Sit back, relax, and tune your mind to the statistics channel, as today I’m going to blog about the Central Limit Theorem!
What is the Central Limit Theorem? Here’s a simple explanation: take a random sample from a distribution—any distribution—and calculate that sample’s mean. Do this with a bunch of independent samples from that same distribution. As the number of samples increases, the distribution of those sample’s means will approximate a normal distribution, regardless of the shape of the distribution from which the samples were drawn. That is, the sample means will be approximately normally distributed no matter what distribution the samples are from.
Let’s start with samples from a standard normal distribution, with mean = 0 and standard deviation = 1. Here is a histogram of a sample of 100 observations (n = 100) from this distribution.
Now I’m going to do the following: I’m going to take a certain number (let’s call them “reps”) of samples of size n = 100, calculate the corresponding sample means, and then plot said means. I’m going to do this for 5, 10, 20, 50, 100, 250, 500, 1,000, 5,000, and 10,000 reps of samples of size n = 100. Then I’m going to plot the sample means. The following plots show the results:
Notice that as the number of samples (the “reps”) increases, the distribution of sample means resembles more and more a normal distribution centered at mean = 0. That suggests that the more samples we take, the more the means “cluster” around the true mean, which in this case is zero.
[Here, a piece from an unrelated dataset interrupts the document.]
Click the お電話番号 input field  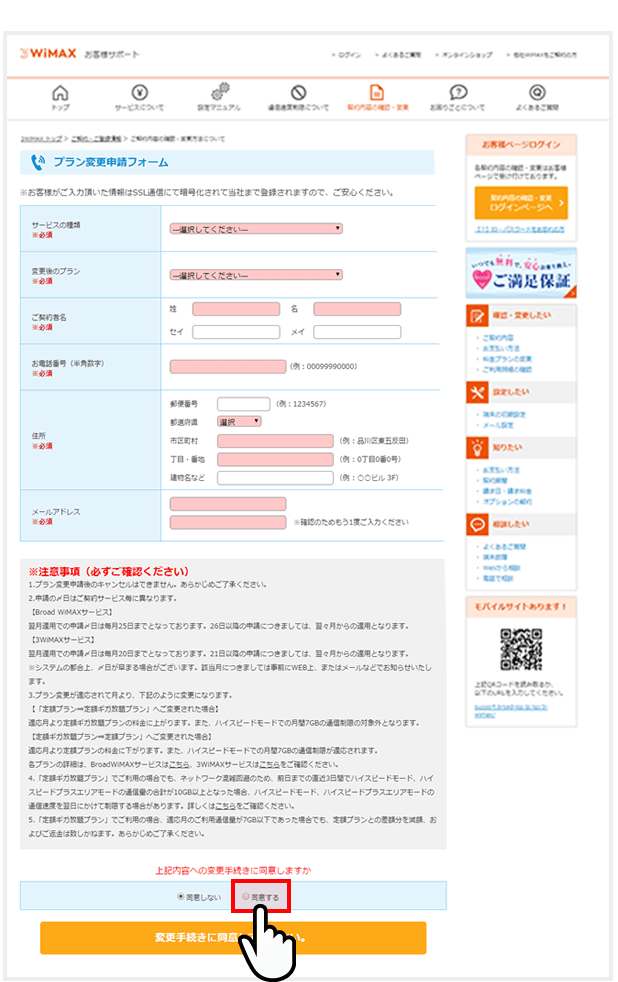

But this doesn’t just work with normal-shaped distributions! Let’s do the same thing, but now by taking samples from a Poisson distribution with lambda = 7. Here is the histogram of a sample of 100 observations (n = 100) from this distribution:
Not quite normal, huh? But look what happens with the means when we employ the same technique as we did above:
The sample means are clustering around the lambda value, 7, and appear more and more normal-shaped as the number of reps increases.
Want a few more examples?
Let’s take samples from an exponential distribution with rate parameter = 1. Here is the histogram of a sample of 100 observations (n = 100) from this distribution:
And the plots of the means:
What about samples from a uniform distribution ranging from 2 to 9. Here is the histogram of a sample of 100 observations (n = 100) from this distribution:
And the means:
COOL, HUH??? It’s the CLT in action!